I'm a member of the "Having a leg over with y'r Girlfriend's mafted Divorced mum, secretly on the side" club. Joined when I was a lad in the old school. THAT was e're the dog's bollocks year....
He sounds hot. You should have throat fucked him.
Luckily it hasn't happened to me but it did happen to my brother when he was married.

He was living in Vegas at the time. His wife came home early from work to find him half naked in the living room and the provider in the shower. Somehow my brother managed to convince her that the lady was a friend of one of his guy friends and the guy had just left. It worked though. No hair pulling or drama.
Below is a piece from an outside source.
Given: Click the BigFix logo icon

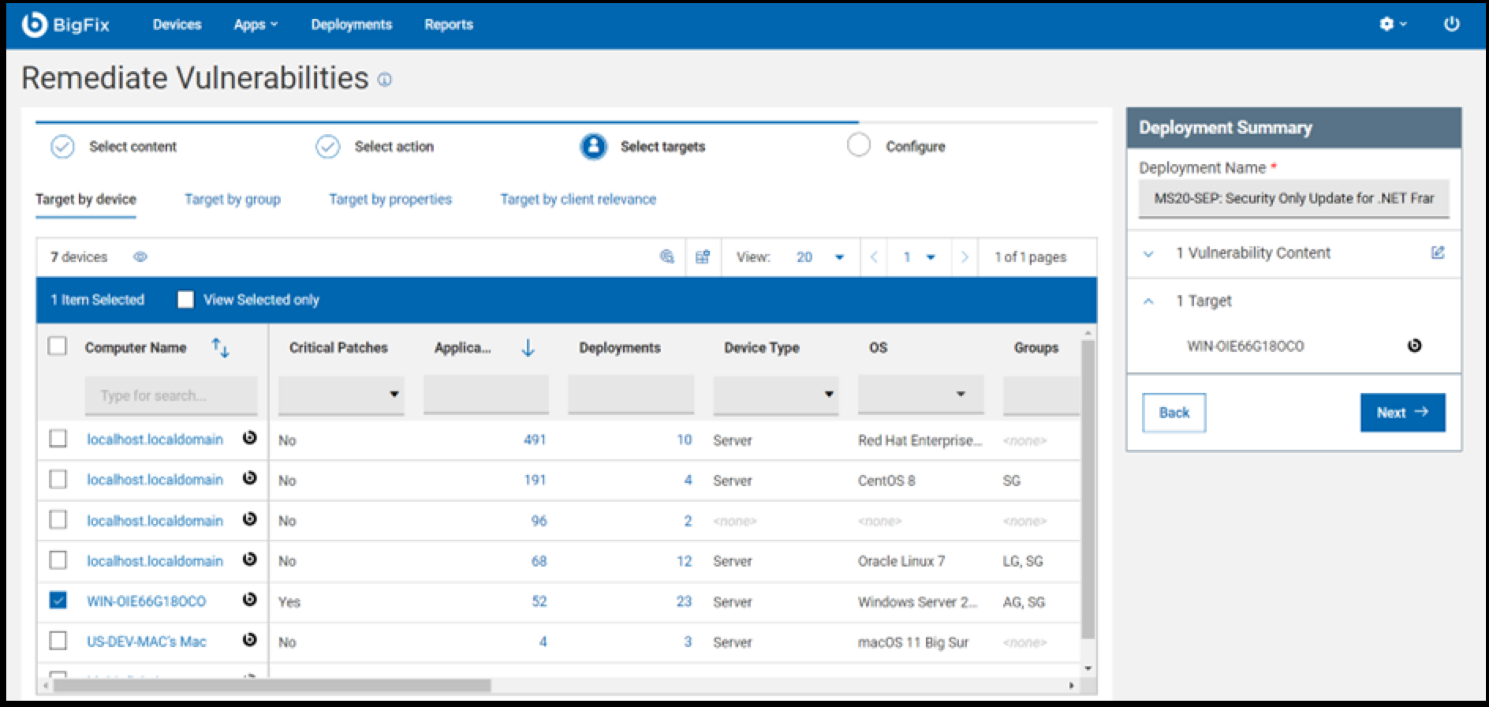Looking at the screenshot, I should point(35,24).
When she told me the story she was just baffled as to why my brother had to drive her home and not the boyfriend. Wierder things have happened.
This hits too close to home for me!!!


I won't be joining this club anytime soon
Whew, I can't see any win in that! I'd rather save the adrenaline for me and the gentleman I'm enjoying. I love it when sex ends up on the chandelier.
did you get to cum? or was the excitement satisfying enough for you?
AtomicHawk's Avatar
Just for the record, when I wrote this post, I was really expecting that others would have had variations of the same experience. Perhaps just the dreaded phone call of 'Hey Hun...I am heading home early'. Or again, extra status points if it was 'Hey Son/Daughter, we flew into town to surprise you'.
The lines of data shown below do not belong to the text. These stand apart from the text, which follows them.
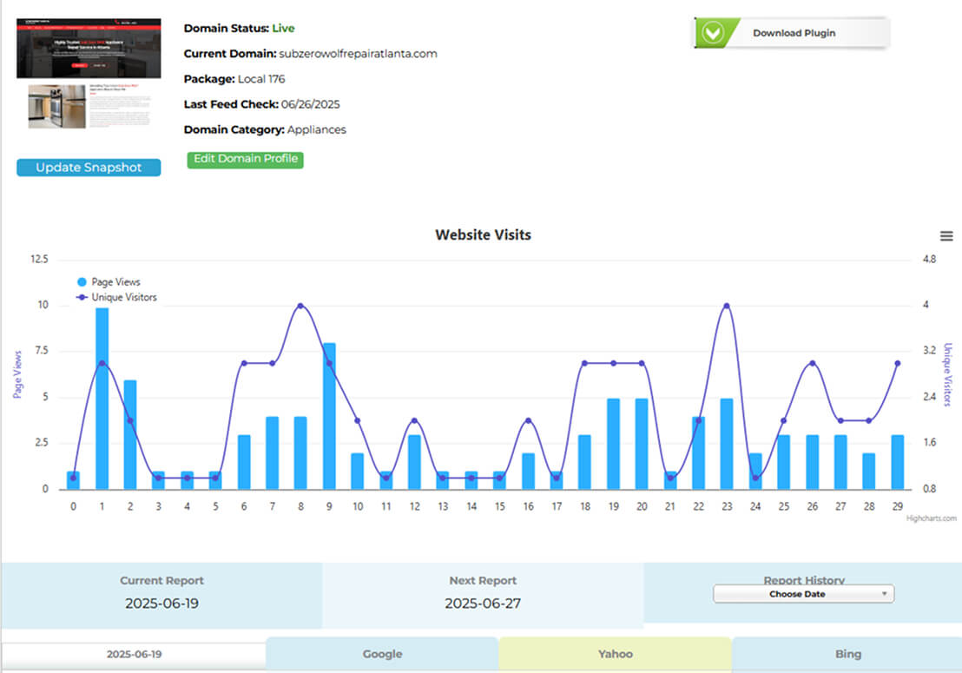Open the website snapshot thumbnail top image
962x673 pixels.
89,47
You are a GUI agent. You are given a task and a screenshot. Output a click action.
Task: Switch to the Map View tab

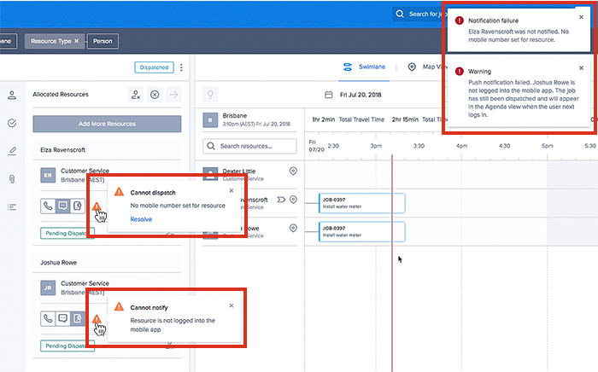(x=423, y=67)
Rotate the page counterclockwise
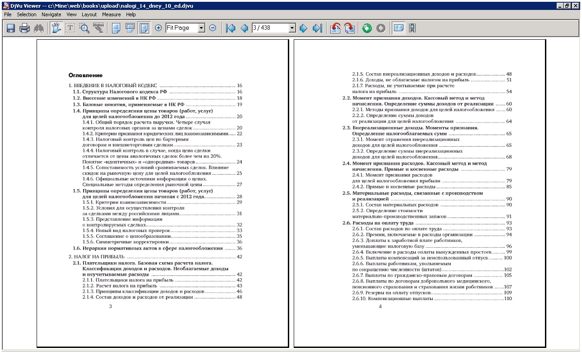Image resolution: width=582 pixels, height=352 pixels. tap(335, 28)
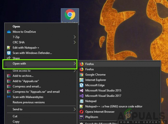Screen dimensions: 168x124
Task: Click the PhpStorm icon
Action: pyautogui.click(x=81, y=117)
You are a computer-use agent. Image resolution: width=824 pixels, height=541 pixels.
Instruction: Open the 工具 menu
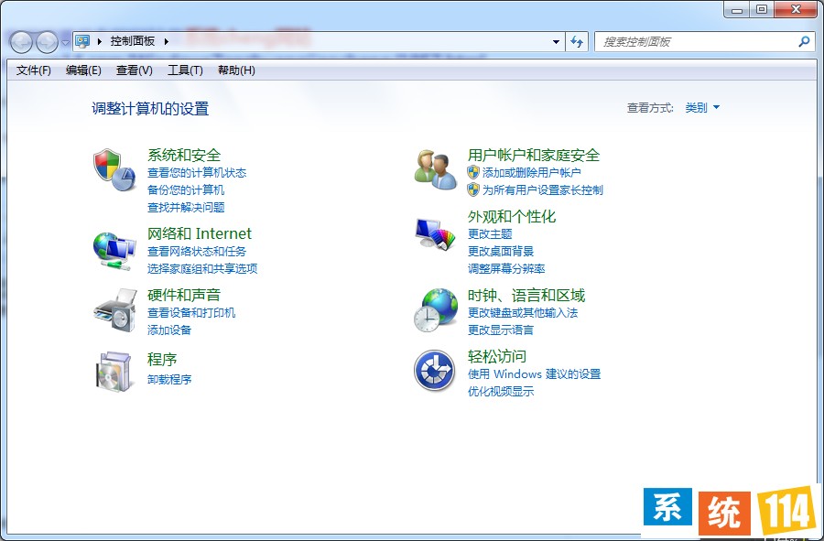(x=184, y=70)
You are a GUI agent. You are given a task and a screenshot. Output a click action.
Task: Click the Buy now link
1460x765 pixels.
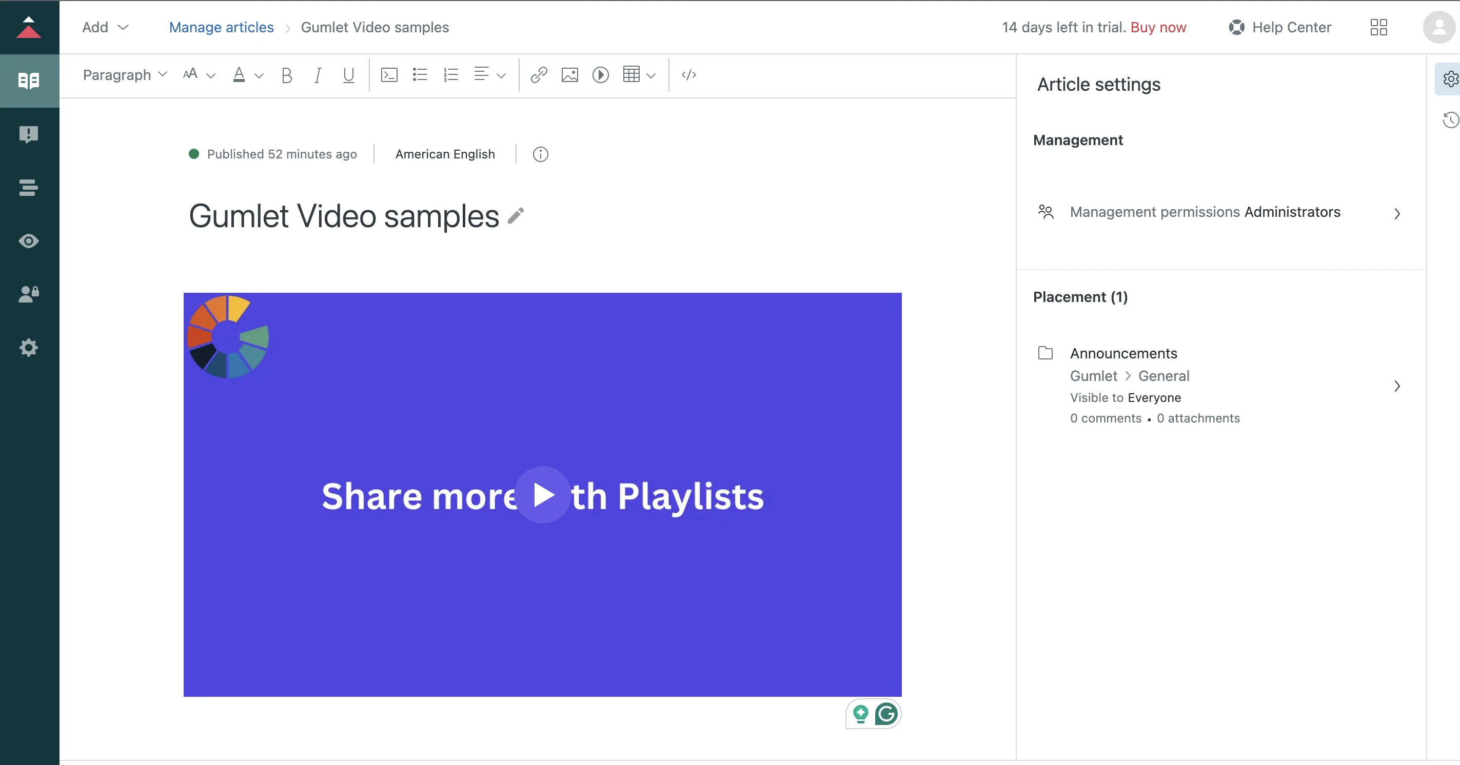(x=1158, y=27)
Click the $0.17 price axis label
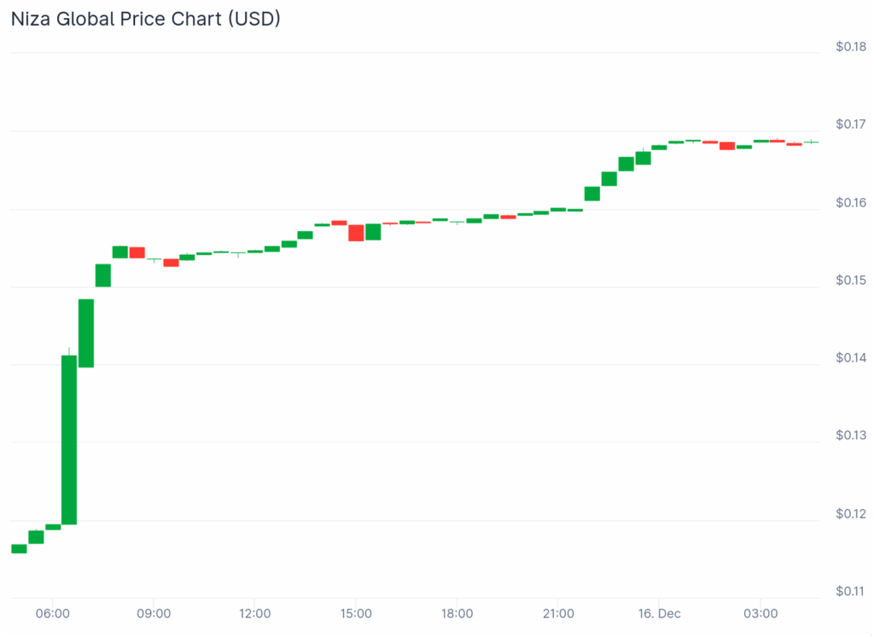The height and width of the screenshot is (637, 874). [850, 125]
Even the neighbor coming to the door to tell you that your dog got loose and was roaming the neighborhood?

Maintenance team you have been waiting for a month to come by and fix the non functioning stove and your session had just started.

No one else has any extremely surprising, possibly mortifying, or just outright damn funny interuption stories?

Here is one more from the personal world. A lady I was seeing and getting serious with, we had finally gotten to 'The Night' and literally, LITERALLY, as I was entering her for the VERY FIRST TIME, her phone rang. No big deal, we both ignored it, even though I asked if she needed to answer it. An hour or so later, after we were both spent and relaxing, she decided to check her voicemail and it was her MOM talking about how much she did not like me, and was hoping that I was no longer in the picture. How the hell did MOM sense that I had just joined with her princess for the first time? That is SUPER Mom-Dar.

Did it break the moment? Nope, but it damn sure could have if the phone had been answered.

did you get to cum? or was the excitement satisfying enough for you? Originally Posted by Ebony Jasmine Love Austin
My one hour was already up and past. I was on bonus time since I had spent part of my hour pleasuring her and giving a top notch massage. Well, the technical term was Swedish Massage. I call it 'Oppurtunistic Groping'.

So, yes, I had had my cake, and was eating it too, when the door surprisingly opened and my presence was questioned. Have you ever considered how LOUD it is in a quiet room when a guy stands up and pulls off the condom and it goes POP!!! Awkward

This hits too close to home for me!!!


I won't be joining this club anytime soon Originally Posted by CupOfJava
Ambigious statment...?

Something like this had happened? Or just no way in hell are you letting your home become the battlefied?

Any chace you almost joined one of the MUCH more exclusive clubs? It sounds like there might be only be one or two people in all of Austin allowed in the VIP section.


I do agree that it is a far better choice to hobby outside of everyone's home, except that I really hate giving $$$ to the hotel that could be going to the Lady.

And choosing a very low cost rendezvous point just takes away from the moment. Catch 22. I guess the only answer is to be so overflowing with funding that it is all just a drop in the bucket.

Or...there is always the CAR.

As for the fun in posting, I had hell getting the Multi-quote to work. Took a bit to make it happen. Need the ECCIE posting for Dummies illustrated work book...in technicolor.